#AskAdaMarie: How do I expand my scope without neglecting the responsibilities I already have?
“I’ve gotten really good at my core role, but I feel boxed in. How do I expand my scope without neglecting the responsibilities I already have?”
Dear Friend,
There’s a specific kind of tension that shows up when you’ve become really good at your role.
On one hand, you’ve built trust. You know what you’re doing. People rely on you. On the other, you start to feel it—that quiet sense that you’re capable of more, but not quite sure how to access it without dropping something important. That feeling is a signal.
It usually means you’ve reached the edge of what your current role can teach you in its current form. Not that you’ve outgrown the job entirely, but that you’re ready to expand how you show up within it. The goal isn’t to do more work. It’s to do different work, more intentionally.
Here are a few ways to approach that without neglecting what’s already on your plate:
1. Protect your baseline before you expand beyond it
Expansion only works if your core responsibilities stay strong. That doesn’t mean overextending yourself—it means getting clear on what actually needs your attention versus what you’ve just gotten used to doing.
Where can you streamline?
What can be systematized?
What doesn’t need your level of involvement anymore?
Creating space is the first step to using it well.
2. Look for proximity, not permission
You don’t always need a formal title change to expand your scope.

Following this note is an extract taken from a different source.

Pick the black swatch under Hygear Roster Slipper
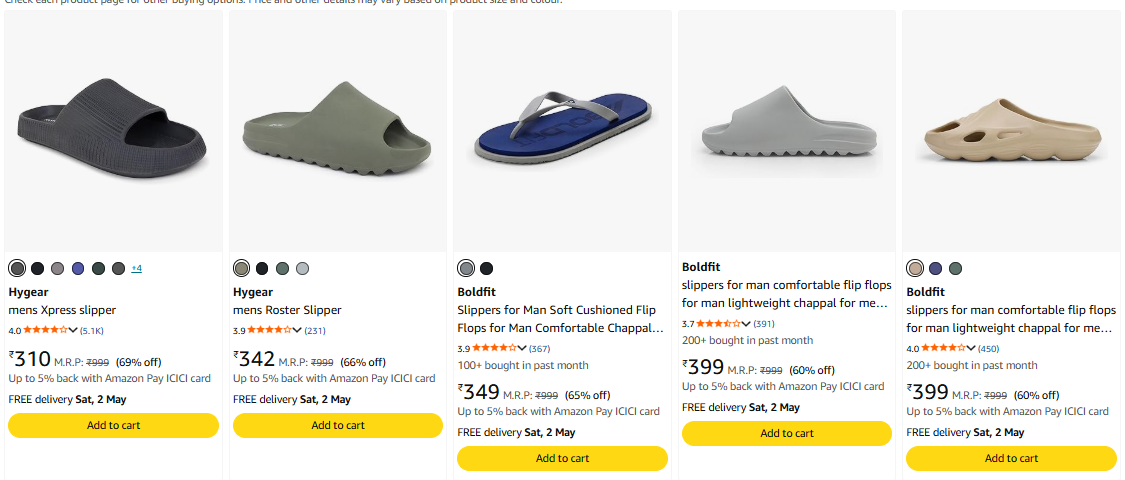 click(262, 268)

Start by getting closer to the work you’re curious about. Join a meeting. Offer to support a project. Ask thoughtful questions about how decisions are made.
Expansion often starts with visibility and proximity, not a formal “yes.”

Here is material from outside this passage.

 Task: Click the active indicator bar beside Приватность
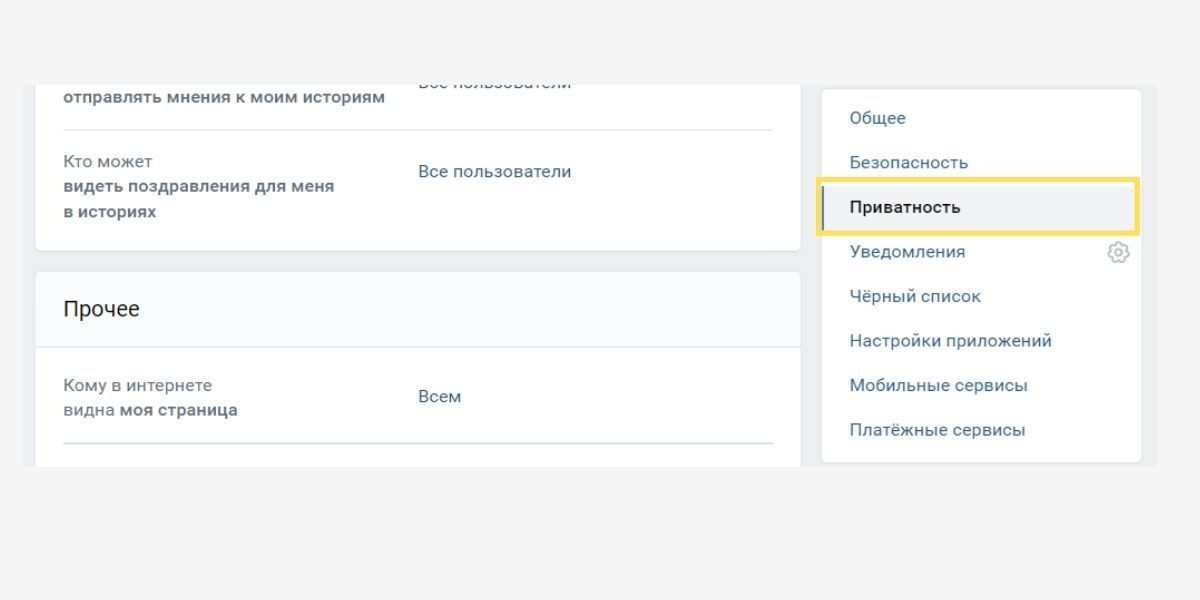[x=823, y=207]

3. Anchor your expansion to business value
The fastest way to grow your scope is to connect it to something that matters beyond you. Instead of saying, “I want to try something new,” frame it as, “I’ve noticed an opportunity here…”
Where are there gaps?
Where is the team stuck?
Where could your skills create a better outcome?
When expansion is tied to impact, it becomes easier for others to support it.
4. Start small and make it repeatable
You don’t need a full role redesign overnight. Take on one project. Own one initiative. Test one new way of contributing. Then pay attention: What worked? What didn’t? What did you enjoy?
Expansion is a series of small, intentional moves.
5. Let your manager in on the direction
Sometimes we wait until we’re overwhelmed to have this conversation. Try shifting it earlier. Let them know you’re feeling ready to stretch. Share what you’re interested in, and ask where that might align with team needs. This isn’t about asking for more work—it’s about aligning your growth with the direction of the team.
One thing I want to leave you with:
You’re not boxed in because you’re limited. You’re boxed in because you’ve become reliable. And reliability is powerful, but it’s not the full story of what you’re capable of. Your next step is to build on top of it, thoughtfully. Start showing a different dimension of what you can do.
You’ve already done the hard part. Now it’s about expanding it.